Modüler bileşenlerin bir araya getirilebildiği, küçük modüler bir reaktör kullanan bir nükleer enerji santrali modeli (Resim: NuScale).
SMR'nin avantajları
Küçük modüler reaktörler (SMR'ler), şebeke erişimi olmayan bölgelere, uzak sanayi bölgelerine veya nükleer enerjiyi kullanmaya yeni başlayan ülkelere hizmet etmek üzere tasarlanmıştır. Geleneksel nükleer santrallere göre çok daha hızlı bir şekilde, sadece iki ila üç yıl içinde inşa edilip devreye alınabilirler.
Küçük boyutları sayesinde, SMR'ler fabrikada modüller halinde üretilebilir ve daha sonra kamyon, tren veya gemi ile kurulum sahasına taşınabilir. SMR'lerin en büyük avantajı, geleneksel nükleer santral inşaatı için uygun olmayan yerlere kurulabilmelerini sağlayan küçük boyutlarıdır.
MSR'nin modüler tasarımı, ihtiyaç duyuldukça kapasiteyi kademeli olarak artırmak için birden fazla modülün eklenmesine de olanak tanır. Bu aynı zamanda ilk yatırım maliyetlerini düşürmeye ve inşaat süresini kısaltmaya yardımcı olur.

Çin'de küçük modüler reaktör teknolojisi kullanan bir nükleer santral inşa ediliyor (Fotoğraf: Xinghua).
Küçük modüler reaktörlerin (SMR) yakıt ikmal döngüleri, geleneksel nükleer santrallere göre daha uzundur; genellikle 1-2 yıl yerine 3-7 yılda bir yakıt ikmali yapılır. Bazı SMR tasarımları, yakıt ikmali yapılmadan 30 yıla kadar çalışabilir.
Uluslararası Atom Enerjisi Ajansı'na (IAEA) göre, nükleer enerji temiz bir enerji kaynağı olarak kabul ediliyor, enerji üretimi sırasında karbon salınımı yapmıyor ve iklim değişikliğiyle mücadele çabalarında önemli bir rol oynuyor.
Şu anda 30 ülke nükleer enerji santrali işletiyor ve 20'den fazla ülke de artan elektrik ihtiyaçlarını karşılamak için nükleer enerjiyi kullanmayı düşünüyor; SMR (Güneş-Manyetik Rejenerasyon) birçok ülke için uygun bir çözüm olarak değerlendiriliyor.
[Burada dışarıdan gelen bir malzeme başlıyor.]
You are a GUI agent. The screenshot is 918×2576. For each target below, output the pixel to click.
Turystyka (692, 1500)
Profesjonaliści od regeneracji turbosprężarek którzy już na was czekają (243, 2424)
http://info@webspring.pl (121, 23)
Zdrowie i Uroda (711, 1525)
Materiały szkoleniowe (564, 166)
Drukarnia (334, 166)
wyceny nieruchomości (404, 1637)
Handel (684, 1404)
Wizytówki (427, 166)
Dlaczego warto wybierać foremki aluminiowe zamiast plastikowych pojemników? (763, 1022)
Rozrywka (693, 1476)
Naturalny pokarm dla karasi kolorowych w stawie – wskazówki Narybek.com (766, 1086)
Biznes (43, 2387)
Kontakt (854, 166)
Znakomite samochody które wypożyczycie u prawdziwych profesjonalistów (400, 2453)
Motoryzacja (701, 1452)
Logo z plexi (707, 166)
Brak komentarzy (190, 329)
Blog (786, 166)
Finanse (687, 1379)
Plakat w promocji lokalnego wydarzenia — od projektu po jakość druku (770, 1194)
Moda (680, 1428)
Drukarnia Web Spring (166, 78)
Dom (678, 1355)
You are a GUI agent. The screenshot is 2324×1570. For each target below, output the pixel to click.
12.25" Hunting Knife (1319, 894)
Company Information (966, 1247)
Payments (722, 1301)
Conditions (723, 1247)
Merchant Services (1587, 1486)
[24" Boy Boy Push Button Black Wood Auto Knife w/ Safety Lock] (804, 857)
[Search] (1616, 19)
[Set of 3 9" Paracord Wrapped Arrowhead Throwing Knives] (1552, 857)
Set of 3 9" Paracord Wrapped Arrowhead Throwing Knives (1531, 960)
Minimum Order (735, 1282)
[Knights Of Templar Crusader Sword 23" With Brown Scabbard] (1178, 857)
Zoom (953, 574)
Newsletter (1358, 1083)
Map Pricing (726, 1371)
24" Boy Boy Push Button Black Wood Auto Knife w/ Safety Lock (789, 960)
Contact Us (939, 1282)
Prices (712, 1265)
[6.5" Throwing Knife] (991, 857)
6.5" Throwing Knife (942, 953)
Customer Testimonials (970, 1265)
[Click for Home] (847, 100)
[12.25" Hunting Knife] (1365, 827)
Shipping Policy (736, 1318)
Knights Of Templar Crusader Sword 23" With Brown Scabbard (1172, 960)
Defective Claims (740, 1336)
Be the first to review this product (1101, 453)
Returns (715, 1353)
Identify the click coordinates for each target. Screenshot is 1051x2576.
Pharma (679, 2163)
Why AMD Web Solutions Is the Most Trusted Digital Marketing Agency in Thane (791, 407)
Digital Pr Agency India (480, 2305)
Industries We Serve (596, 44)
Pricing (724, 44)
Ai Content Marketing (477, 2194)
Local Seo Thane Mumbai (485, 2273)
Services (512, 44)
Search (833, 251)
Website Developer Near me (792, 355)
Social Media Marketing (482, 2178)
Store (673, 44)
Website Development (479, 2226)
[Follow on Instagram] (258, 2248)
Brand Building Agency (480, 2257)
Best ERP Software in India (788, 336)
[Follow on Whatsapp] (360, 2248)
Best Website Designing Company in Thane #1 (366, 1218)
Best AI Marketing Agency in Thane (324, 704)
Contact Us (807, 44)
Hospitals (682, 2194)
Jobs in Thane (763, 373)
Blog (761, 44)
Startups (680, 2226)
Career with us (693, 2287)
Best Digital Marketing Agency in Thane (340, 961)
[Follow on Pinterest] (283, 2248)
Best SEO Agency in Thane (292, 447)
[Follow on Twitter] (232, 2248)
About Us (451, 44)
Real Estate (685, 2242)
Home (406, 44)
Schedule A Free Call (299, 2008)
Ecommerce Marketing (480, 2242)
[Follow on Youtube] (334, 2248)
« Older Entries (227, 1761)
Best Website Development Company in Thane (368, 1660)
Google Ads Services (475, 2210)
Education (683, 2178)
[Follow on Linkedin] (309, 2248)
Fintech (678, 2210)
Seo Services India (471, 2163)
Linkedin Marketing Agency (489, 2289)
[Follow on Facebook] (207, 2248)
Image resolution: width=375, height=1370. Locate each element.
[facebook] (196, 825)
Dünyanın ilk küçük modüler reaktör (SMR) nükleer santrali olan Akademik Lomonosov (Rusya'nın Çukotka bölgesinde), 35 MW kapasiteyle Mayıs 2020'de ticari faaliyete başladı. Şu anda Arjantin, Kanada, Çin, Güney Kore ve Amerika Birleşik Devletleri'nde birçok başka SMR projesi inşa halinde veya lisanslama aşamasındadır.